The following example code replicates the middleware system that is shown above for application-level middleware, by using router-level middleware:

const express = require('express')
const app = express()
const router = express.Router()

// a middleware function with no mount path. This code is executed for every request to the router
router.use((req, res, next) => {
  console.log('Time:', Date.now())
  next()
})

// a middleware sub-stack shows request info for any type of HTTP request to the /user/:id path
router.use('/user/:id', (req, res, next) => {
  console.log('Request URL:', req.originalUrl)
  next()
}, (req, res, next) => {
  console.log('Request Type:', req.method)
  next()
})

// a middleware sub-stack that handles GET requests to the /user/:id path
router.get('/user/:id', (req, res, next) => {
  // if the user ID is 0, skip to the next router
  if (req.params.id === '0') next('route')
  // otherwise pass control to the next middleware function in this stack
  else next()
}, (req, res, next) => {
  // render a regular page
  res.render('regular')
})

// handler for the /user/:id path, which renders a special page
router.get('/user/:id', (req, res, next) => {
  console.log(req.params.id)
  res.render('special')
})

// mount the router on the app
app.use('/', router)

To skip the rest of the router’s middleware functions, call next('router')
to pass control back out of the router instance.

This example shows a middleware sub-stack that handles GET requests to the /user/:id path.

const express = require('express')
const app = express()
const router = express.Router()

// predicate the router with a check and bail out when needed
router.use((req, res, next) => {
  if (!req.headers['x-auth']) return next('router')
  next()
})

router.get('/user/:id', (req, res) => {
  res.send('hello, user!')
})

// use the router and 401 anything falling through
app.use('/admin', router, (req, res) => {
  res.sendStatus(401)
})

Error-handling middleware

Error-handling middleware always takes four arguments. You must provide four arguments to identify it as an error-handling middleware function. Even if you don’t need to use the next object, you must specify it to maintain the signature. Otherwise, the next object will be interpreted as regular middleware and will fail to handle errors.

Define error-handling middleware functions in the same way as other middleware functions, except with four arguments instead of three, specifically with the signature (err, req, res, next)):

app.use((err, req, res, next) => {
  console.error(err.stack)
  res.status(500).send('Something broke!')
})

For details about error-handling middleware, see: Error handling.

Built-in middleware

Starting with version 4.x, Express no longer depends on Connect. The middleware
functions that were previously included with Express are now in separate modules; see the list of middleware functions.

Express has the following built-in middleware functions:

  • express.static serves static assets such as HTML files, images, and so on.
  • express.json parses incoming requests with JSON payloads.

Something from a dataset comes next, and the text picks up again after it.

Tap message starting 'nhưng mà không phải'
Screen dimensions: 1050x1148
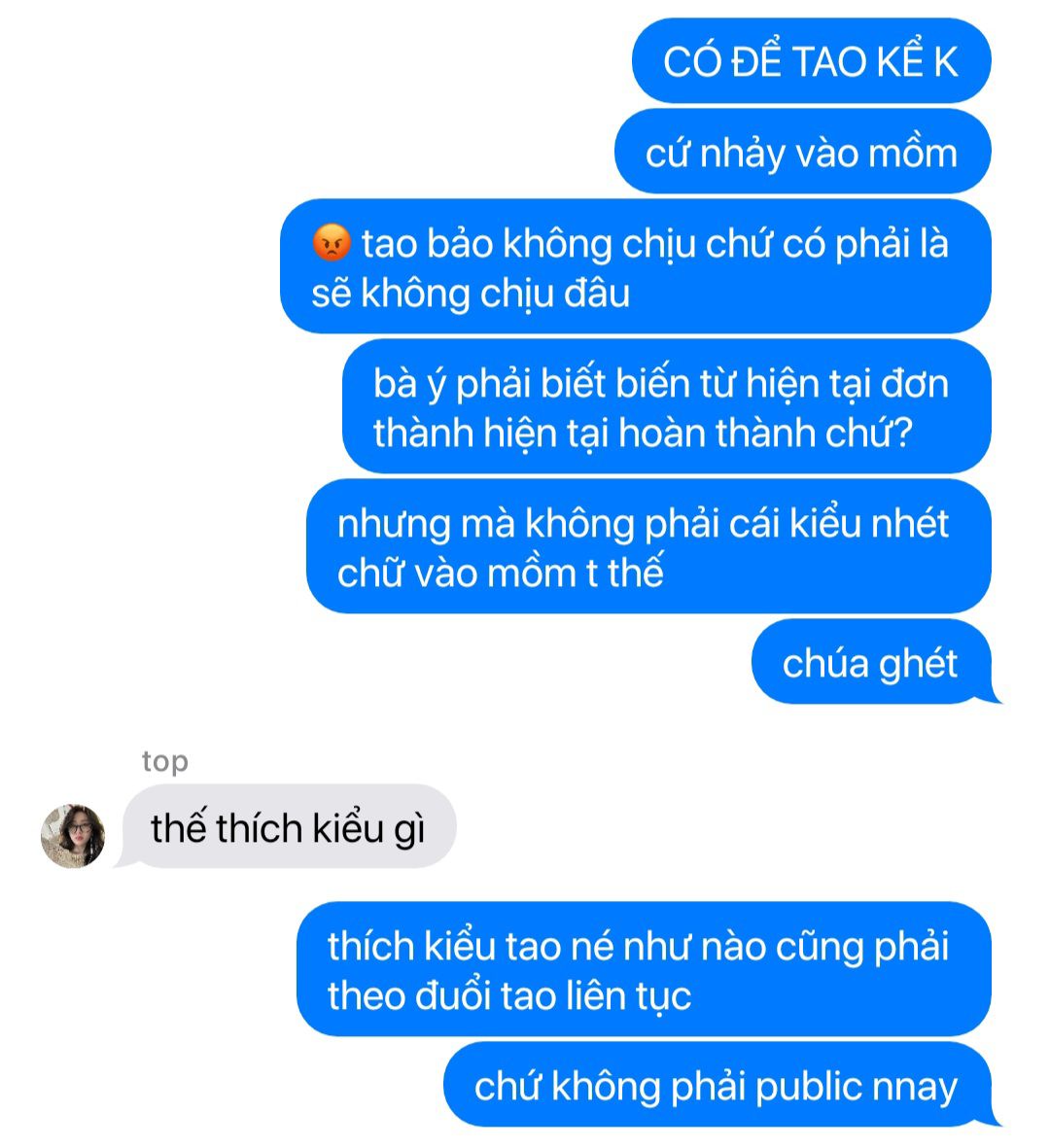(648, 546)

NOTE: Available with Express 4.16.0+
  • express.urlencoded parses incoming requests with URL-encoded payloads. NOTE: Available with Express 4.16.0+

Third-party middleware

Use third-party middleware to add functionality to Express apps.

Install the Node.js module for the required functionality, then load it in your app at the application level or at the router level.

The following example illustrates installing and loading the cookie-parsing middleware function cookie-parser.

$ npm install cookie-parser
const express = require('express')
const app = express()
const cookieParser = require('cookie-parser')

// load the cookie-parsing middleware
app.use(cookieParser())

For a partial list of third-party middleware functions that are commonly used with Express, see: Third-party middleware.